Неожиданно он обернулся к ней, когда она сидела и вырисовывала деталь ноги, и заорал:
— Что вы там говорите? Я уже написал о вас своему учителю. Я хочу, чтобы он вас посмотрел, прежде чем я начну тратить на вас время. Если же из вас вылупится только ремесленник, я не буду гробить свое время на занятия с вами. Практика — это единственная возможность приобрести опыт и проявить себя. Этот фонтан мне ни о чем не говорит — слишком очаровательно, красиво до отвращения.
— У меня дома муж и ребенок, — сказала она.
Он повернулся к ней спиной и пятнадцать минут яростно работал. Затем он крикнул, перекрывая грохот от ударов киянкой по резцу.
— Любая баба может иметь мужа и детей. Но что у них общего с вами?
Он не оглянулся, чтобы взглянуть на нее, а только как бы на минуту прервал работу в ожидании ответа, хотя и делал вид, что раздумывает над следующим движением резца.
— Я люблю своего мужа и своего ребенка, — сказала она четко.

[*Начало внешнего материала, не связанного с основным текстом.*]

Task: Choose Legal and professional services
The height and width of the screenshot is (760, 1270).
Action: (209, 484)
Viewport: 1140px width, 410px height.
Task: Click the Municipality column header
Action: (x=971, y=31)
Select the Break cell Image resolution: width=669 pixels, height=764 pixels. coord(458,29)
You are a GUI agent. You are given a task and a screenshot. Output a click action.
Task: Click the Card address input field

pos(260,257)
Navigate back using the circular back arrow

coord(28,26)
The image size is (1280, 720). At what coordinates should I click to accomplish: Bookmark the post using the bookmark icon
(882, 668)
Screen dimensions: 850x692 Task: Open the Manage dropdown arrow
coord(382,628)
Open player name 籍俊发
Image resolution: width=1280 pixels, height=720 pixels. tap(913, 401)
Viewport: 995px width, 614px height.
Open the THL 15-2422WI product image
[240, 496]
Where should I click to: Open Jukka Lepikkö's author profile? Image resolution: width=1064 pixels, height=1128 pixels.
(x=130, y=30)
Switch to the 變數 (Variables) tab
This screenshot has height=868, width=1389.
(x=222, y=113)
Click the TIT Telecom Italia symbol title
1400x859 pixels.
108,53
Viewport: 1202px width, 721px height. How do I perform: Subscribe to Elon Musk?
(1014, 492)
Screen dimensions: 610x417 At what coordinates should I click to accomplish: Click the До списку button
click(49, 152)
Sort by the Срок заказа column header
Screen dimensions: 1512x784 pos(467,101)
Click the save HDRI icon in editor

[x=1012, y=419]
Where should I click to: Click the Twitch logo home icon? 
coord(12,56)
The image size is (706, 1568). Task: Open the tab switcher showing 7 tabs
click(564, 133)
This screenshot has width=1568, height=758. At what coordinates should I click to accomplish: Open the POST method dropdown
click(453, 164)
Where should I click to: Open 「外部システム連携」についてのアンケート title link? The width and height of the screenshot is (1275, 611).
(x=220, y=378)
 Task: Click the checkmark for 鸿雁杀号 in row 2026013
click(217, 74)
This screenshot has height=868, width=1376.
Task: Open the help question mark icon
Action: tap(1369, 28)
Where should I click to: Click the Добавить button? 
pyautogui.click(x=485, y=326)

Он снова начал с жутким шумом колотить киянкой и уже не обращался к ней; на этот раз она ушла несколько раньше.
— До свидания, — сказала она, но он не ответил.
Когда лето начало близиться к концу, они начали ругаться из-за отъезда. Но как только Барнс обнаружил, что Сюзан не боится его гнева, то сразу перестал злиться. Теперь он говорил с ней ласково, пытаясь убедить ее своими аргументами.
— Я видел много начинающих скульпторов, Сюзан, но самородного таланта мне не приходилось встречать. У вас такой талант есть. Возможно, что он для вас ничего не значит, но избавиться от него вы не сможете. Вы не сможете его забросить. Он внутри вас, это вы. А то, что вы об этом не знали, вышли замуж за юношу и родили ребенка, это еще не дает вам права небрежно обходиться с даром, которым вас по недоразумению наделил Господь Бог.
— Может быть, я смогла бы передать его своему сыну, — сказала она.
Его лицо порозовело от гнева, но он взял себя в руки.
— Сюзан, послушайте. Вы признаете, что я больше вас знаю?
— О чем-то, несомненно, больше.
— Я имею в виду то, чем мы с вами здесь занимаемся. — Он никогда бы не произнес слово «искусство», потому что ненавидел его.
— Да, — ответила она, — в этом, пожалуй, да.
— Что касается меня, это единственное дело, которое я хорошо знаю, — сказал он. — Да и в отношении вас то же самое, хотя вы об этом не знаете. Я вам кое-что скажу. Вы сыну ничего передать не сможете. Кто это дал вам? У вас был хотя бы один скульптор в семье? Или, по крайней мере, художник?
Она покрутила головой и, прежде чем смогла произнести слово, он снова начал говорить.
— Нет, и вам это также никто из родственников не передал. Вы можете делать то, что умеете, и иметь целую банду пацанов, и все они будут обычными детьми, как дети прочих женщин — ничуть не лучше. Ко всему прочему, вы бы не были для них хорошей матерью! Такая женщина, как вы, и не может быть хорошей матерью — вы слишком много размышляете о чем-то другом.